PAGE EXCERPT:
■ ■ ■ ■ ■

In any case, mixed-race slaves were regarded as potential trouble makers and were therefore often kept closer to their master and mistress and given more lenient duties as household staff and often some measure of power over their darker fellows to encourage their loyalty—bequeathing free black Americans the petty politics of shade that is a key subject of African American movie making to this day.
James Anderson’s Son
A Short Defiant Life
Author's Note
This account from 1828 might seem out of place here. But for me ancient combat is really a matter of technology. Frank and his companions used the very same weapons and faced similarly formidable enemies as Spartacus and other servile rebels of the Roman Period. In fact, if all I had was a scythe blade and loin cloth, I think I'd rather be dealing with black powder hunters with bloodhounds than velites and hasati with armored war dogs.
Defiant Frank
Frank Anderson was born a mulatto slave to a wealthy white man of Wilmington North Carolina about 1810. He was noted for having much of his ‘father’s blood’ in him, and being defiant. He never permitted himself to be whipped without a fight. It would take a gang of men—mostly fellow slaves—to overpower him. Then he would be whipped. His back was so striped from the whip that he had ridges of raised scars on his back like the ridges on a washboard.
Frank had been whipped chiefly for being proud and spirited and for coming home late after the Saturday dances. In 1927 or 28 he ran off into the countryside. The area had numerous canebrakes and swamps for concealment, and had a lot of agricultural land to plunder for supplies. The first thing Frank did was break off a scythe blade and put a straight handle on it. He made a wooden scabbard and attached it to his twine belt. On numerous occasions he managed to elude or fight off negro hunters and their hounds. [While out foraging it is likely that Frank smeared onions on his feet to throw off the bloodhounds.]
The area was rich with larger game, such as deer and bear. But the slave’s only took prey between the size of raccoons and chickens with the few small caliber guns they had. In the area that Frank travelled through on his way to a secret hideaway a local black bear was seen making off with arm loads of corn, dropping the corn over a fence, and then climbing the fence and picking up the corn before continuing on its way. The wild canebrakes and swamps about Wilmington and Cape Fear were not vast enough for a true resistance community with women, who could build dwellings and hunt large game like the Seminole’s down in Florida. The bears were feared. But nothing was feared more than the white man’s negro hunting patrols.

■ ■ ■ ■ ■

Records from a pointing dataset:
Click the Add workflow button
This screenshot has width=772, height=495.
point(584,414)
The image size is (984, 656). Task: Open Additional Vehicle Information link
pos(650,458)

■ ■ ■ ■ ■

PROBLEMS:
a – In the page excerpt about Frank Anderson, where and about when was he born?
b – Copy out all of the records word for word, line by line.

TASK-BY-TASK SOLUTIONS:
a – In Wilmington, North Carolina, about 1810.

b –
Click the Add workflow button
This screenshot has width=772, height=495.
point(584,414)
The image size is (984, 656). Task: Open Additional Vehicle Information link
pos(650,458)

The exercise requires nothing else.